_Selection_.
⟨

Since the error messages went away, I don't really plan to go to 4.1.0, but I have a patched and working 4.0.0-qira qemu on my hard drive. I suppose I should put it on github. Any interest?

Off topic: Other than Tetrane, are you aware of a qira like tool that can emulate a whole VM and then pull a single process out of the recording and display it like qira?

On Wed, Jan 29, 2020 at 1:38 PM Charles Ellis notifications@github.com wrote:

Excellent! What was the issue with the qira output?

I've basically only used qira for running small test programs when doing the qemu upgrade, so I'm not well versed with it.

— You are receiving this because you commented. Reply to this email directly, view it on GitHub https://github.com/geohot/qira/pull/210?email_source=notifications&email_token=ACXLUUK7TESNJ7KNBPXAIBDRAFMCZA5CNFSM4HBGI3N2YY3PNVWWK3TUL52HS4DFVREXG43VMVBW63LNMVXHJKTDN5WW2ZLOORPWSZGOEKGXLKI#issuecomment-579696041, or unsubscribe https://github.com/notifications/unsubscribe-auth/ACXLUUPQWA3WX5TA3L2JUNTRAFMCZANCNFSM4HBGI3NQ .

Hamled commented 4 years ago

Yes I would be interested in your 4.0.0 port of the qira patch for qemu.

I'll also check out what they've done to implement the plugin system. After doing the 3.1 port, I was left with a distinct impression that a long-term improvement to qira would probably benefit from a re-architecture of the qemu integration.

Specifically, it would most likely be better to separate out the qemu patch/plugin entirely, and have a well-defined format for the trace log output, which could then be loaded by qira.

Porting the patch to 4.1+ and its new plugin system might be the ideal time to make such a change to qira's design.

⟩

Decide whether each statement agrees with the thread: (a) the first writer plans to move to 4.1.0; (b) Hamled wants the 4.0.0 port of the qira patch; (c) Hamled suggests a well-defined format for the trace log output. For each one, answer yes or no and quote the words that decide it. Answer from the thread alone.

_Supplied data_.
⟨

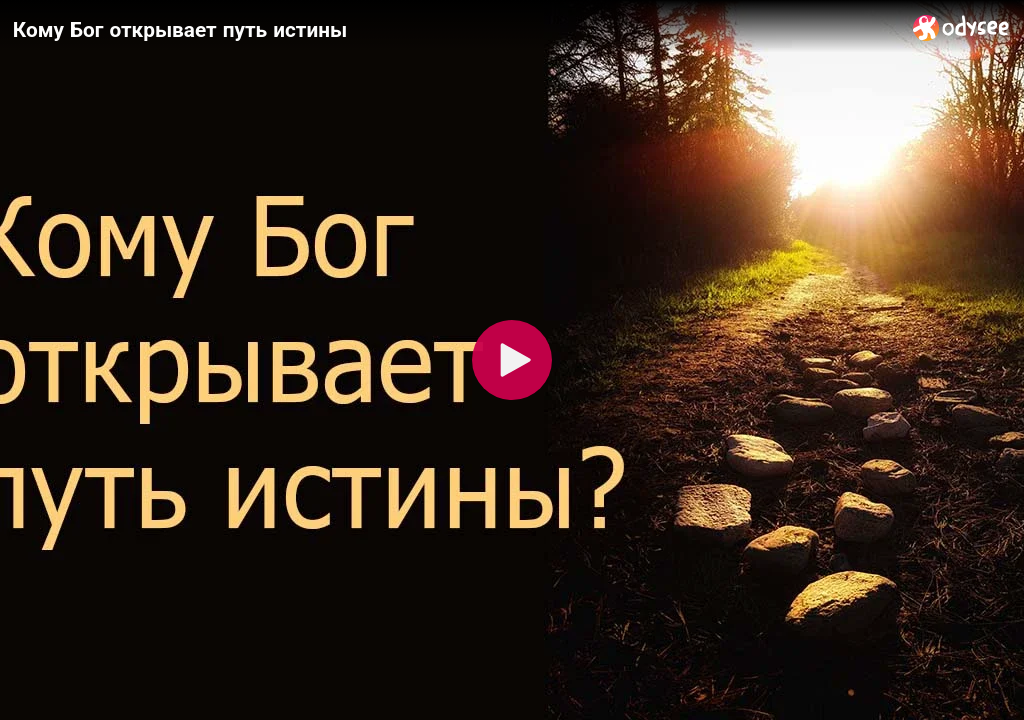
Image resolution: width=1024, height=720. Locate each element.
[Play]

⟩

_Written solution_.
(a) No: "I don't really plan to go to 4.1.0"
(b) Yes: "Yes I would be interested in your 4.0.0 port of the qira patch for qemu."
(c) Yes: "have a well-defined format for the trace log output"